So, I’ve been sitting in my favorite back corner of the library for the past several hours. Yes, it’s a Saturday and I’m in the library. I was also here on Friday night. Some of you may have ideas about what this means for my social life at school, but it’s okay. I already know, so you can stop fretting and keep them to yourself.
So, I’ve been sitting here writing, and I just looked up and noticed that the books on the shelves across from me include titles such as Censorship, Books Banned in the USA, and Book Burning. I’m trying to write a piece of creative fiction, and the books across from me have been smirking at me this whole time. I don’t really have anything profound to say about this observation, other than the fact that I’m not superstitious and taking this as a bad omen. I thought it was ironically funny, and it brought a laugh to my otherwise boring Saturday afternoon. I hope maybe it makes you laugh too.

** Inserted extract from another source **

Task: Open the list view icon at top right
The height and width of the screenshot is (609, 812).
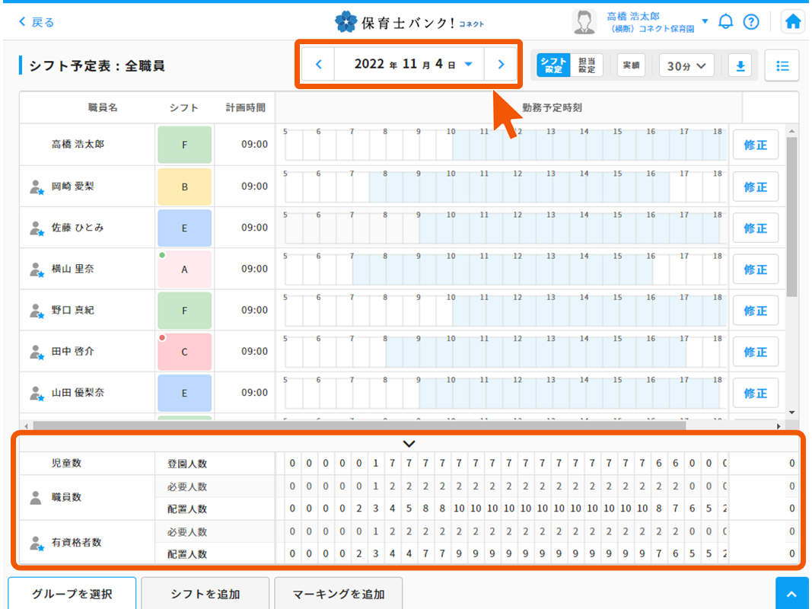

Today is an indifferent day. I’ve written at least three pages of a short story in the last couple hours, but it doesn’t feel absolutely thrilling today. It feels good to know I’m making progress, but good in the way of knowing I’m doing what I’m supposed to right now and not being lazy and killing brain cells in front of a movie or something. Not good in the sense that my imaginary world of characters is exploding and creating something all on their own. But that’s okay.

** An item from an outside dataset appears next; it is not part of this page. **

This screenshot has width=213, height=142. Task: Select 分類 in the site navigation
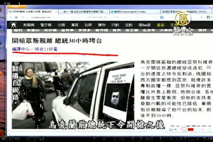[61, 25]
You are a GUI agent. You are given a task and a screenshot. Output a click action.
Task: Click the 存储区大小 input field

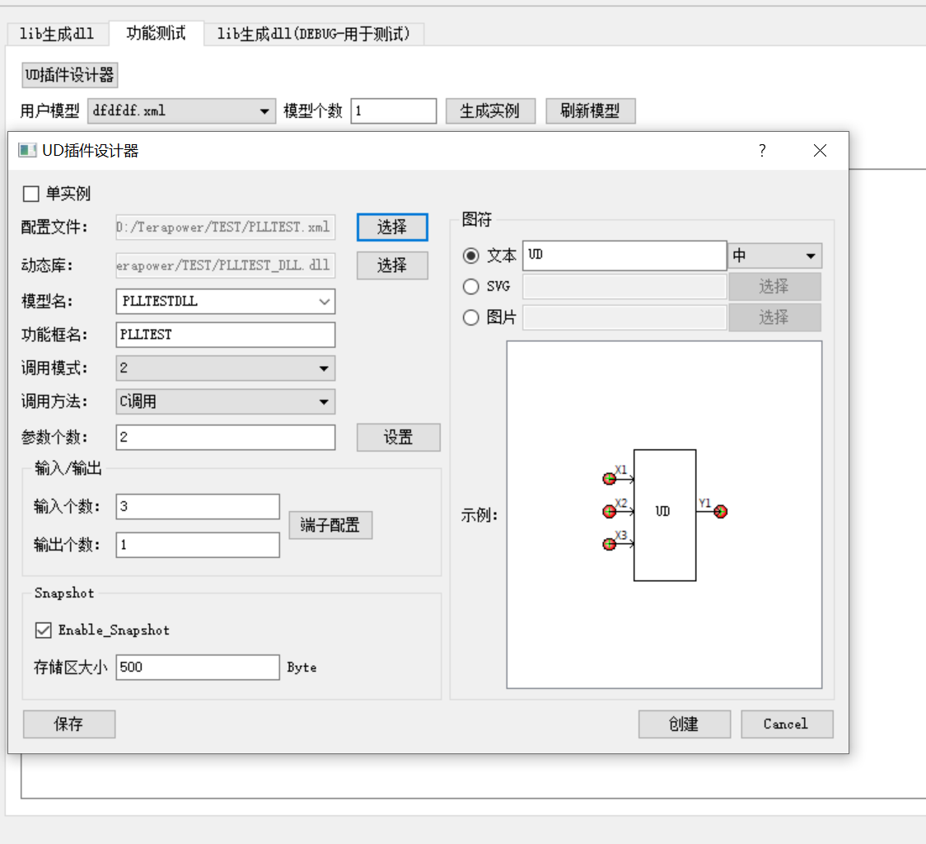pyautogui.click(x=198, y=668)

Some days are just not extraordinary. Actually, most days aren’t extraordinary. Most days you just have to do what you have to do. I’ve had a lot of days like that this week. No thrills, no excitement, just working at it a little more at a time. But if I keep it up, maybe in a few weeks I’ll have a manuscript to bring back to show to the books in my favorite corner of the library. Then it’ll make me feel better.